Reading the comments section on that update, some people are asking for a refund and the director is refusing. Others are just directing their hate at him for the project saying that he's a failure. Not surprising. lol. Shit's flying.
 
Sounds like the project is run by people who have no appreciation for programming and think (thought?) they can just bring in any guy to implement their brilliant ideas. Having ideas is the hard part, right? Specfinically calling out "lore" but not programming in the original budget is hilarious.

Come on man; the lore isn't going to write itself. That $5k is a totally necessary expenditure!
 
Lol for a project eager to attach Japanese names and bring up JRPGs, at least after watching the video, there appears to be nothing "J" about this project.
 

Hektor

Member
Oh god I just checked my PayPal for Aug/Sep 2013 it shows this:

20 USD
株式会社CIA



Is that it? :X Plz say no.

Ok, then i'll say no.

Z5pFHZJ.png
 

ZeroX03

Banned
jRPGs and kickstarter don't mix.

Freaking Soul Saga is nowhere near done either. He has been releasing this demo he updates ala FFXV.

Soul Saga was clearly a disaster from the get go. I think that game is doing better than should have been expected. I mean it still looks bad, but I'm surprised he even has anything to show for it. He's determined to put something out. Ryan Camus' music sounds decent too. Aivi Tran's sounds awful.

OMORI is another big one that question marks around it. Currently in "semi active" development, whatever that means. They went dark for months. Granted that had a lot to do with RPG Maker MV not being public, but they literally just went dead and didn't answer anything.

Like with most of these Kickstarters that implode, it's pretty easy to see coming. Check up on the team, make sure their plans are feasible and if they can't answer the hard questions then that means they probably don't have satisfactory answers.
 

ultrazilla

Member
Wow this is brutal. There's no game here. Where did the million dollars in funding go? They haven't even started programming!
 
When I see the advertised art vs the development art I can't help but feel like the backers have been cheated. I am glad I didn't back this project but I was really close due to the art style and the 'veteran developers'
CPxuG7TWsAApUpe.png:large
 
Shenmue 3 will come out better just because it's being headed by Yu Suzuki, who is next to the likes of Miyamoto as a legend in the field. This game has a newcomer going straight into Directing and Producing his own game.

Here's to hoping the other recent Japanese Kickstarters end up better.

Particularly since I dropped cash on them.

This one wasn't even really a Japanese development or a JRPG at all. The only three members of the team who were Japanese was the Art Director, who has left the project, the general story writer who has finished her work and Uematsu who seems to have just composed some music and dumped it on them to mix and arrange themselves. The battle system and general design is far more inspired by WRPGs and PC RPGs than it is any JRPG. lol.
 

dormata

Neo Member
Apparently all the funding is already spent, not on the team but on Hiroaki himself. Just ask him about his nice new house in Tokyo. (Which he will deny and say that he rents, everyone on the team knows that).
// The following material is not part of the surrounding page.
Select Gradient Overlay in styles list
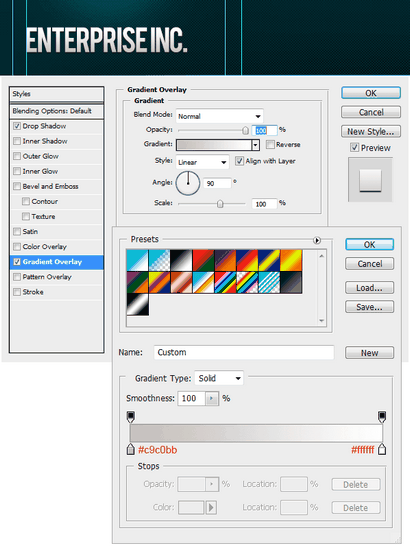410x555 pixels. point(57,262)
This rumour was once floated before by ShouTime

"ShouTime on June 17
Also, would be great to hear about that new house you bought with these KS funds."

"ShouTime on June 17
I have it on good authority that you tried to cash out the remaining money from this Kickstarter and leave the project hanging but a certain someone stopped you.
What are your true intentions for this project?"

After their apparent meeting, no records were set straight afterwards. Furthermore, I liked how they blamed everything on the programmer David Clark. Dave Clark has left the project approximately 2 years ago to work on Ori, however with the lack of progress they've decided they needed a scapegoat so they've dragged his name in the dirt and blame lack of progress on him.
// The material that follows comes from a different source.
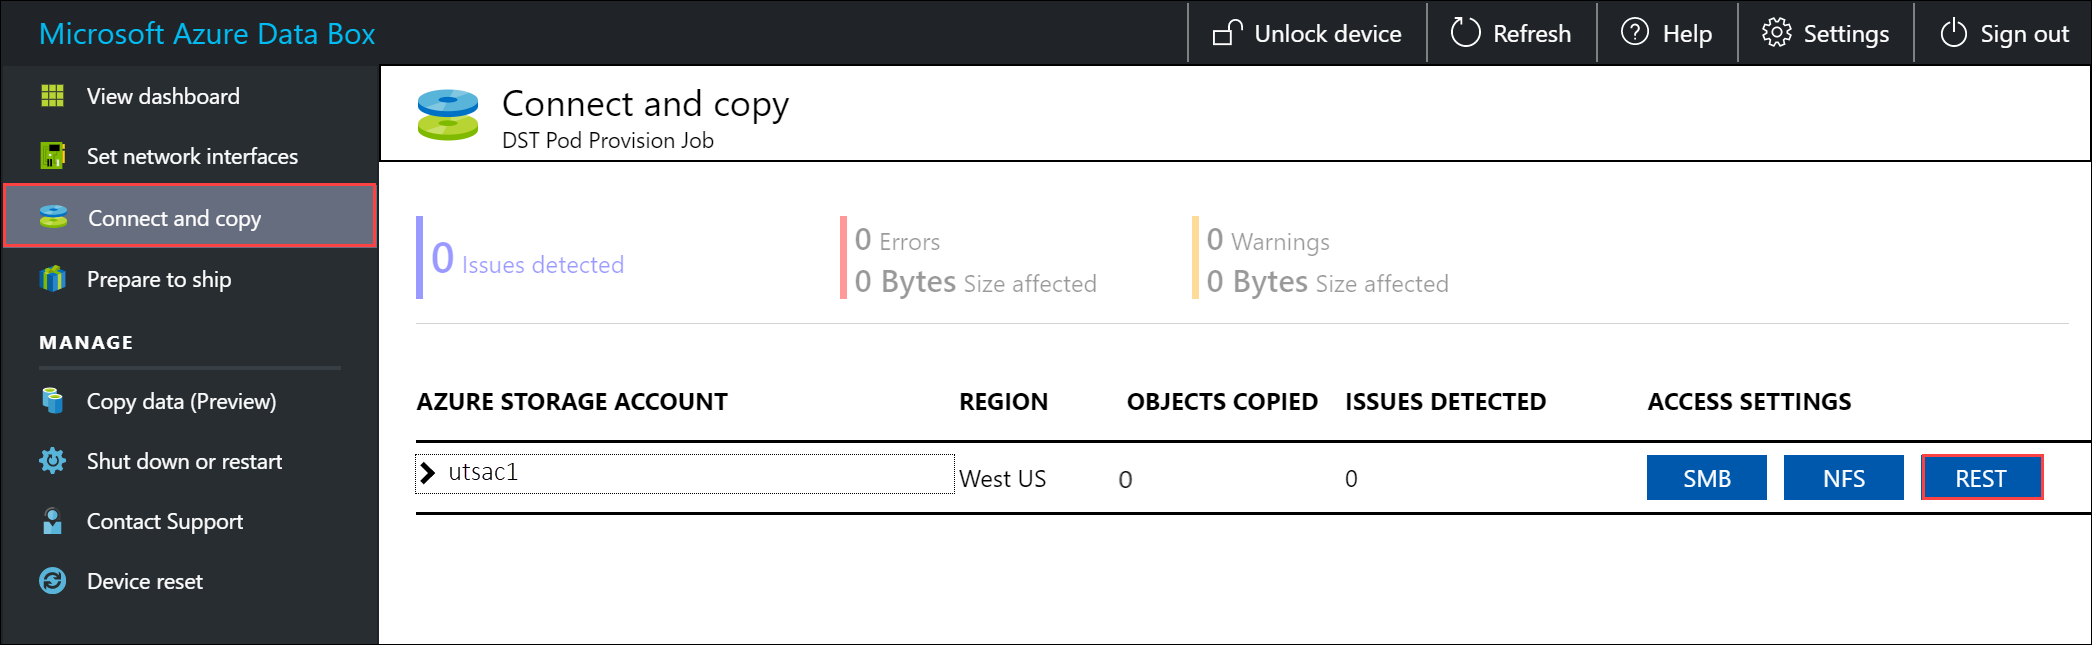The width and height of the screenshot is (2092, 645).
Task: Click the Help question mark icon
Action: click(1634, 32)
Ontop of this mess of a project, Hiro's been involved in another project https://www.facebook.com/projectdreamwalker?fref=ts
Lets not forget Under the Dog until they booted him.

I've met and talked with him on a few occasions, really nice guy but definitely really dodge and misleading. I have serious doubts this game will ever get made, it's just a shame there's so many loyal backers that leap to Hiro's defense.
 
Apparently all the funding is already spent, not on the team but on Hiroaki himself. Just ask him about his nice new house in Tokyo. (Which he will deny and say that he rents, everyone on the team knows that).

This rumour was once floated before by ShouTime

"ShouTime on June 17
Also, would be great to hear about that new house you bought with these KS funds."

"ShouTime on June 17
I have it on good authority that you tried to cash out the remaining money from this Kickstarter and leave the project hanging but a certain someone stopped you.
What are your true intentions for this project?"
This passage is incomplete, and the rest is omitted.